--- RAW DATA ---

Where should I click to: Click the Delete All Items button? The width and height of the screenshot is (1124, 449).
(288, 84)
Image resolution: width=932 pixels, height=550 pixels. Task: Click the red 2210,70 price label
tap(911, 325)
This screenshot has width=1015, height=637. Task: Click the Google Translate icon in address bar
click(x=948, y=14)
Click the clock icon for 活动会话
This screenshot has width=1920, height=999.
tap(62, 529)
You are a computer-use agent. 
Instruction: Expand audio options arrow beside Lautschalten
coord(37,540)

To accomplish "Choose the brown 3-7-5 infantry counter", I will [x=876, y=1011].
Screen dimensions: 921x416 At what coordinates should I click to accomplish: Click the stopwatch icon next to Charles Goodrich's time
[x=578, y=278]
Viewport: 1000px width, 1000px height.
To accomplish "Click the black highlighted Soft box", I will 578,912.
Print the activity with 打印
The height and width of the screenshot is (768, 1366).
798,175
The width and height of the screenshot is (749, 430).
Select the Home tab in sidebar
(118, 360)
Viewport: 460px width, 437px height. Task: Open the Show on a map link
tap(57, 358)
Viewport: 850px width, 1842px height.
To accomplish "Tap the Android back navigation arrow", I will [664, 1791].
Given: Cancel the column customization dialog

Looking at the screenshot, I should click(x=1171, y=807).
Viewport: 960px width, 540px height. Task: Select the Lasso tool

---

= WHAT YOU WILL DO =
Reproduce the entries above exactly.

= YOUR RESPONSE =
Where should I click to: Click the Delete All Items button? The width and height of the screenshot is (1124, 449).
(288, 84)
Image resolution: width=932 pixels, height=550 pixels. Task: Click the red 2210,70 price label
tap(911, 325)
This screenshot has width=1015, height=637. Task: Click the Google Translate icon in address bar
click(x=948, y=14)
Click the clock icon for 活动会话
This screenshot has width=1920, height=999.
tap(62, 529)
You are a computer-use agent. 
Instruction: Expand audio options arrow beside Lautschalten
coord(37,540)

To accomplish "Choose the brown 3-7-5 infantry counter", I will [x=876, y=1011].
Screen dimensions: 921x416 At what coordinates should I click to accomplish: Click the stopwatch icon next to Charles Goodrich's time
[x=578, y=278]
Viewport: 1000px width, 1000px height.
To accomplish "Click the black highlighted Soft box", I will 578,912.
Print the activity with 打印
The height and width of the screenshot is (768, 1366).
798,175
The width and height of the screenshot is (749, 430).
Select the Home tab in sidebar
(118, 360)
Viewport: 460px width, 437px height. Task: Open the Show on a map link
tap(57, 358)
Viewport: 850px width, 1842px height.
To accomplish "Tap the Android back navigation arrow", I will [664, 1791].
Given: Cancel the column customization dialog

Looking at the screenshot, I should click(x=1171, y=807).
Viewport: 960px width, 540px height. Task: Select the Lasso tool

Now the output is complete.